Battle of the Burger
It’s a question debated by many and up until now has been previously unsolved; who makes the best burgers in Leeds? With an extortionate amount of restaurants devoted to crafting the best combination of a patty in a bun (doesn’t it sound so simple?) dotted around our city, a fight to the finish had become the only feasible option. Enter Danny, Unit 44 and One20. After successfully hosting Battle of the Burger in Newcastle, they brought their expertise to Canal Mills at the weekend to settle the score once and for all.
Heading there for their opening night on Friday, I wasn’t sure what to expect aside from burgers, beer and just generally a good time. Although a venue like Canal Mills might be more associated with DJ sets and Air Max on a Saturday night, it was the ideal battlefield. The smoky smell, dim lighting and sound of sizzling was reminiscent of a summer barbeque. After a disappointing no show from Get Baked and Almost Famous, the remaining six vendors had gone all out with signs and bright lights in an attempt to deter their competitors.
Working on a £3 per coupon and a coupon per burger system as a way of judging the winner, I decided to venture out of Yorkshire on my first choice and go with the winner of the Newcastle round, The Fat Hippo. Drawn in by the promise of Monterey Jack cheese and everyone’s favourite chorizo, I was pleasantly surprised when the proposed slider was more the size of a regular burger. Considering the queue size and the amount of burgers being produced at once, it was of a high standard and I would have been happy to receive the offering in a restaurant.
● ● ● ● ●
- [Problems to solve]:
[a] Repeat the burger article from "Heading there for" up to and including "deter their competitors.".
[b] Finish out the next part of the Leeds burger battle article, picking up after its last sentence.
The listing has nothing to do with the burger article.
● ● ● ● ●
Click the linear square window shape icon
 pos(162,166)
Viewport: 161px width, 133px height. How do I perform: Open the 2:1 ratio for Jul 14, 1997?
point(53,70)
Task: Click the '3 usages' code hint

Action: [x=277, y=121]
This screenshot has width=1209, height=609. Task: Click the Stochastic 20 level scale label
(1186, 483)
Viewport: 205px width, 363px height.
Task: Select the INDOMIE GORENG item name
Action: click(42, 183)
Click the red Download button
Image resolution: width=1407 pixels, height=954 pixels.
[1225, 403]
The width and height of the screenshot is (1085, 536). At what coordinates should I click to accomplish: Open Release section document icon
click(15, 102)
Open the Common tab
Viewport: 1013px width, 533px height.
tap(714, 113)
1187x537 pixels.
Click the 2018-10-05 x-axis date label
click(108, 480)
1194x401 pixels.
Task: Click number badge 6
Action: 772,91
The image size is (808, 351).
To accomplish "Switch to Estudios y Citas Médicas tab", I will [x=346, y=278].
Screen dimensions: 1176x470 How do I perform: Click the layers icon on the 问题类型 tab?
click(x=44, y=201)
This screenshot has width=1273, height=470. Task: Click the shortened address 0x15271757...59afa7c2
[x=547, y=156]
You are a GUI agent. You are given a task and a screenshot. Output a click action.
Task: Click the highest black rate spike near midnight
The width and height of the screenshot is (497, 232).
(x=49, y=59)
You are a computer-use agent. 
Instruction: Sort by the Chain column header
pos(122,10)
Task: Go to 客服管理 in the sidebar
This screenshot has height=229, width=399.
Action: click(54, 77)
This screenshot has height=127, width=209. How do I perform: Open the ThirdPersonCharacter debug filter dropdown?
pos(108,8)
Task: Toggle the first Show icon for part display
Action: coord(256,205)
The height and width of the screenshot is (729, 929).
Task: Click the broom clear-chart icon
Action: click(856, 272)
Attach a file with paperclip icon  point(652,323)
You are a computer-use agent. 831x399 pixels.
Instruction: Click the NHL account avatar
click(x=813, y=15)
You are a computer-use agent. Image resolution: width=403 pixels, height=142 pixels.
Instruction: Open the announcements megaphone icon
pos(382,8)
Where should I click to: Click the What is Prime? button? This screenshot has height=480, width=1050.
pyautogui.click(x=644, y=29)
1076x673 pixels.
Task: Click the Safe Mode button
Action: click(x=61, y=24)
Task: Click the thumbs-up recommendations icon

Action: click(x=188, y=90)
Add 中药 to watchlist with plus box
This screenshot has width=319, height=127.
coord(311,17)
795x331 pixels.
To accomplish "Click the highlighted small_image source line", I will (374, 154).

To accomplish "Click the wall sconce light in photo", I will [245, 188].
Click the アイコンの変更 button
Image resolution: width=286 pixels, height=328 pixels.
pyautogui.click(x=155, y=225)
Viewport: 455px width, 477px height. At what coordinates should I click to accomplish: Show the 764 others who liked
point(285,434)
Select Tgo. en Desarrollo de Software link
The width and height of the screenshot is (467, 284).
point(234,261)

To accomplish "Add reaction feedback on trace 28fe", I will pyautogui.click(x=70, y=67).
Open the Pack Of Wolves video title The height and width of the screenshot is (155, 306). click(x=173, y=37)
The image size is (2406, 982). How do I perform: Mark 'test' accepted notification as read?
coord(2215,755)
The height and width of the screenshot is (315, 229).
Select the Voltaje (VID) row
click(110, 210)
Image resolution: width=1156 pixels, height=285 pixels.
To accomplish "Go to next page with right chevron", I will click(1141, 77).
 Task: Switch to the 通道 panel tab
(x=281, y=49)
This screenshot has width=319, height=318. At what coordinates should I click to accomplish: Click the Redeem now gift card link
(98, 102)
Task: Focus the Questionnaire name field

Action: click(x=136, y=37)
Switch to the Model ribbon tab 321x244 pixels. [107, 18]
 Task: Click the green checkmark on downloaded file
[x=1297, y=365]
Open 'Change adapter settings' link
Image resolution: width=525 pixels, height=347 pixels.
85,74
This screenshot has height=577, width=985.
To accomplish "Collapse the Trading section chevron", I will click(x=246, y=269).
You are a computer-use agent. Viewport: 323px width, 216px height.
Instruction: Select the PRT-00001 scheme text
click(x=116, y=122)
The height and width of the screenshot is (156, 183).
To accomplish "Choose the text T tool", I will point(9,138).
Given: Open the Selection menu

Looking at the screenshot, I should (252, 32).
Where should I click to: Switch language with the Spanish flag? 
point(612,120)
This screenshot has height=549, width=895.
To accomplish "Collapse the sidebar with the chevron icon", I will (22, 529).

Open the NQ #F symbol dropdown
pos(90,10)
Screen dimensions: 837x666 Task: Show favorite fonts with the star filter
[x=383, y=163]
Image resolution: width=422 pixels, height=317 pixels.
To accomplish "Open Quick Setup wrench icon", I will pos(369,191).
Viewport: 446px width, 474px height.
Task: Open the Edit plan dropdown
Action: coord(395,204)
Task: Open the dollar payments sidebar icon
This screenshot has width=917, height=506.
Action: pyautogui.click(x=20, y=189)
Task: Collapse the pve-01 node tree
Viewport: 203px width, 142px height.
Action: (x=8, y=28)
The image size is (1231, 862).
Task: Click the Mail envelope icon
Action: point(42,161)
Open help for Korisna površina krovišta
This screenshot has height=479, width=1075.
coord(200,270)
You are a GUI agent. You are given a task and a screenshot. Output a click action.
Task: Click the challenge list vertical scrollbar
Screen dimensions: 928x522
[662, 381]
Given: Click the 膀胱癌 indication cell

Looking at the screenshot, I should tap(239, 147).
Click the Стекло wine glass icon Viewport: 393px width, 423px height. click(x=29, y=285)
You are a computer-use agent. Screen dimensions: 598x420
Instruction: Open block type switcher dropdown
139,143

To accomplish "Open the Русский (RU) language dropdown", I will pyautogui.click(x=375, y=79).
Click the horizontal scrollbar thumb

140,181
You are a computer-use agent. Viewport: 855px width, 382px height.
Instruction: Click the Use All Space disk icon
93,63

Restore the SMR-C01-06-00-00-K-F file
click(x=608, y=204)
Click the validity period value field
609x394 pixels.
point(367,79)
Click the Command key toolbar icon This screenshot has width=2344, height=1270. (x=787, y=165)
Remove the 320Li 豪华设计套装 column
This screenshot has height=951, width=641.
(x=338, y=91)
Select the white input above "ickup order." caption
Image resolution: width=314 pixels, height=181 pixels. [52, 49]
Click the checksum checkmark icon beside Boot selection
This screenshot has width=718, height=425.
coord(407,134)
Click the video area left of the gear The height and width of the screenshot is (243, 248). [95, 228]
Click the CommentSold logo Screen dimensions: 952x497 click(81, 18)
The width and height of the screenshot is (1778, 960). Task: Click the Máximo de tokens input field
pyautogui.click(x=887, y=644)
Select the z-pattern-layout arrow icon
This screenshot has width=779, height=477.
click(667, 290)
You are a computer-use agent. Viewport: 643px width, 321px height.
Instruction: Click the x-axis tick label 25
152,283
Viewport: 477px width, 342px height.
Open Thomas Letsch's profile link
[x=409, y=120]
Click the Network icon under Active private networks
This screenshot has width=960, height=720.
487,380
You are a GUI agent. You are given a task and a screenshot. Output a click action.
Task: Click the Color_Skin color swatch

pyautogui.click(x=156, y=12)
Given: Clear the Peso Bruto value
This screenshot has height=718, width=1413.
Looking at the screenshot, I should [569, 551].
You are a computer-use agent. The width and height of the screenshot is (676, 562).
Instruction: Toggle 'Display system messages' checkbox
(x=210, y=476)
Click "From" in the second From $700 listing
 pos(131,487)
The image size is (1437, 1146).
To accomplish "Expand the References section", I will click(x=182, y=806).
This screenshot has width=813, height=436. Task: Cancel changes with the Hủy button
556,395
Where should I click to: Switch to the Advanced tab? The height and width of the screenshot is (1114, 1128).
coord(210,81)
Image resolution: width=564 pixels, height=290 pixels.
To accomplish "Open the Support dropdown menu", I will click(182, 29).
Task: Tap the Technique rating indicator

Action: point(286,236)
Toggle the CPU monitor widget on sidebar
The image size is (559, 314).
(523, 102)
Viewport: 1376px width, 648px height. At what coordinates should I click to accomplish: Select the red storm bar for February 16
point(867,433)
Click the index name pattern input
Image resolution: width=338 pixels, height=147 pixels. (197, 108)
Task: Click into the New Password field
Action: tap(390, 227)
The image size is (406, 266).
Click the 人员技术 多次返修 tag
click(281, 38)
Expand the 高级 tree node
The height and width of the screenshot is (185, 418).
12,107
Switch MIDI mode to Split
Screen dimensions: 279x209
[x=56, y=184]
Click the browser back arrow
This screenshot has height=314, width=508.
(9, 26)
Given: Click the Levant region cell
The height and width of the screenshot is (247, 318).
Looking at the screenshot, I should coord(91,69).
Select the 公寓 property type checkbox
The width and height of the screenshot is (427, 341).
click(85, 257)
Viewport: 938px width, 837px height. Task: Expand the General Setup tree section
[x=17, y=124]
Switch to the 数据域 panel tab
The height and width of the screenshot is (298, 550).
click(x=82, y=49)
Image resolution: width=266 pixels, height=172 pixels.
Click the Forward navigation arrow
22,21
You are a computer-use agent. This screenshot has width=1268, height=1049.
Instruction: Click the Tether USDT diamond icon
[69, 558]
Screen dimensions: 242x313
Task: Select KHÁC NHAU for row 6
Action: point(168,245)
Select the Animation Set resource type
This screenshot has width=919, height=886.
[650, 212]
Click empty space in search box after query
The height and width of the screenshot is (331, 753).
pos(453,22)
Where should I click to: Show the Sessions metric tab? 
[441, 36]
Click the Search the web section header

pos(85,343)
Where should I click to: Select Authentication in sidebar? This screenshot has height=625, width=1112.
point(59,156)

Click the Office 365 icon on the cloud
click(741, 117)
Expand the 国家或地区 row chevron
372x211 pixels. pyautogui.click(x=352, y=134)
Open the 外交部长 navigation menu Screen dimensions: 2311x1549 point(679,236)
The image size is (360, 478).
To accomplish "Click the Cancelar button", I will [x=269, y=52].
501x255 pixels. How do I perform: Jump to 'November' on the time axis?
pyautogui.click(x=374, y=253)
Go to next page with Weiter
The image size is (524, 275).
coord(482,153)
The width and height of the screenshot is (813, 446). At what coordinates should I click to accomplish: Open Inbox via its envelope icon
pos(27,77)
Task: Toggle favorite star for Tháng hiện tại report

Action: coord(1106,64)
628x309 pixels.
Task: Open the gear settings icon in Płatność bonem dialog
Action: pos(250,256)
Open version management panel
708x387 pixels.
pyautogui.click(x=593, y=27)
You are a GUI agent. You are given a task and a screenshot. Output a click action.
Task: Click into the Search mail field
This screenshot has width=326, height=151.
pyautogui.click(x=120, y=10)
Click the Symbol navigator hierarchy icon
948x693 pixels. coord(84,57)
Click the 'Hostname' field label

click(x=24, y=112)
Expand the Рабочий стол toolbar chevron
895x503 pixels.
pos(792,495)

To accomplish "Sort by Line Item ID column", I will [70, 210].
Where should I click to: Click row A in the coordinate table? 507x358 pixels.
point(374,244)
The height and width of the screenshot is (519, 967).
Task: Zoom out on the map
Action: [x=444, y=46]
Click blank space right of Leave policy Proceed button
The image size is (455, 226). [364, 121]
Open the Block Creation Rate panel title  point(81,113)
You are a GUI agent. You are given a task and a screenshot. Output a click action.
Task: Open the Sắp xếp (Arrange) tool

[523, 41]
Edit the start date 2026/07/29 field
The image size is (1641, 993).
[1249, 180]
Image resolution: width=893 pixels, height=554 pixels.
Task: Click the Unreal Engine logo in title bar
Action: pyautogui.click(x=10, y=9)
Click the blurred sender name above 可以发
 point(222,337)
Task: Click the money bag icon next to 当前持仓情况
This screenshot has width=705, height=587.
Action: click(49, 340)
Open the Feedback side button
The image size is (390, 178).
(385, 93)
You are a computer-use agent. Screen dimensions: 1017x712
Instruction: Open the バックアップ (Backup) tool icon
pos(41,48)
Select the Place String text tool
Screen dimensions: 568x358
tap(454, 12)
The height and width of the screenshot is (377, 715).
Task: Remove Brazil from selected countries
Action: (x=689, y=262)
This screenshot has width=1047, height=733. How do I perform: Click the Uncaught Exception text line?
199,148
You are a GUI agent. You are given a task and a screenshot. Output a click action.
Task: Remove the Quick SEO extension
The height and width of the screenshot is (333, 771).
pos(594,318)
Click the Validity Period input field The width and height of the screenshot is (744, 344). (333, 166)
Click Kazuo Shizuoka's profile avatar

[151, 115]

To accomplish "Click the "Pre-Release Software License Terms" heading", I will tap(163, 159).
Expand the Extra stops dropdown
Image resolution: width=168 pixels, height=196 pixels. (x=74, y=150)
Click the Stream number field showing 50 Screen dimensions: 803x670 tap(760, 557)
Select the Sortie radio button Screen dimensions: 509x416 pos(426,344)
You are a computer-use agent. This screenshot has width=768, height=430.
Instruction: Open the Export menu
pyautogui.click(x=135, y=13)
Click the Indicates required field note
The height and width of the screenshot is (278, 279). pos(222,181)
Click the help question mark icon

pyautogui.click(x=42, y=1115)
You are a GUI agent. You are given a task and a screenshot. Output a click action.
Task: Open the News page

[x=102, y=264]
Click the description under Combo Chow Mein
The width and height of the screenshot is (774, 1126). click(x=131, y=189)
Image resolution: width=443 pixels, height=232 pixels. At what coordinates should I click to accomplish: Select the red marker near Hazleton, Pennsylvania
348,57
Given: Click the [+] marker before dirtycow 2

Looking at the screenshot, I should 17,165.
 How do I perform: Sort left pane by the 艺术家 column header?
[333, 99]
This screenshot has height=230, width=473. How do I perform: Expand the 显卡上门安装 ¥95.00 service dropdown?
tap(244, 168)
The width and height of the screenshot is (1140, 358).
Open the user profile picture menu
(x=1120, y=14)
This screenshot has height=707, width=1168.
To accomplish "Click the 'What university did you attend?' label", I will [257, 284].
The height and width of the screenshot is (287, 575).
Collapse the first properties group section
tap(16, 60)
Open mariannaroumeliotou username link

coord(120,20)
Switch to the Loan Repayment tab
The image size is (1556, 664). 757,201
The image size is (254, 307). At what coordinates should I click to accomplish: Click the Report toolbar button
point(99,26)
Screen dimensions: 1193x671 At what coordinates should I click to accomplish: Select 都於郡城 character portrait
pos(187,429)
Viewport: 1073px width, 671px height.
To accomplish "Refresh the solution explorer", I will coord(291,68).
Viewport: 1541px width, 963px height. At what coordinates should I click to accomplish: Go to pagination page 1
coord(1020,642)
● ● ● ● ●
- [Results for each task]:
[a]
Heading there for their opening night on Friday, I wasn’t sure what to expect aside from burgers, beer and just generally a good time. Although a venue like Canal Mills might be more associated with DJ sets and Air Max on a Saturday night, it was the ideal battlefield. The smoky smell, dim lighting and sound of sizzling was reminiscent of a summer barbeque. After a disappointing no show from Get Baked and Almost Famous, the remaining six vendors had gone all out with signs and bright lights in an attempt to deter their competitors.

[b]
Next up was Belgrave’s very own Patty Smith’s, and for me the standout of the evening. The blend of ox cheek and red cabbage coated in béarnaise sauce with a perfectly cooked steak patty was a fighting effort from Leeds’ very own. After these two delights, I wasn’t as impressed with the rest of the clash. Although Boozy Q seemed the most popular from the crowds stood around the stall, after ordering it soon became clear that was down to a long wait time, frantic staff and poor organisation. This was reflected in the burger – when we eventually got one. Next up was The Yorkshire Pit, a BBQ company inspired by American style cooking and with a heavy focus on where their meat is sourced. Their beef patty was cooked to perfection, and outshone all of the other challengers in that respect; with a more adventurous topping choice, they could be onto a winner. The only two vendors I didn’t get a chance to try was Kerb Edge (who ran out of burgers before 9pm… enough said) and the Black Swan. Although I consider myself to be a daring diner, a beef and bone marrow burger doesn’t do it for me.
The focus of the evening was firmly with the food, but the music has to be commended; beginning fairly laidback and progressing as the evening went on, each song choice suited the venue and the event. On Monday, BOTB revealed via Facebook that the winner of the weekend was The Fat Hippo; although feeling slightly disappointed that a Leeds born and bred burger was crowned champion, it couldn’t be disputed that Newcastle brought the fire to a waistband expanding and incredibly successful event. I don’t think this is the last we’ll see of Battle of the Burger in Leeds.
Featured image from The Fat Hippo.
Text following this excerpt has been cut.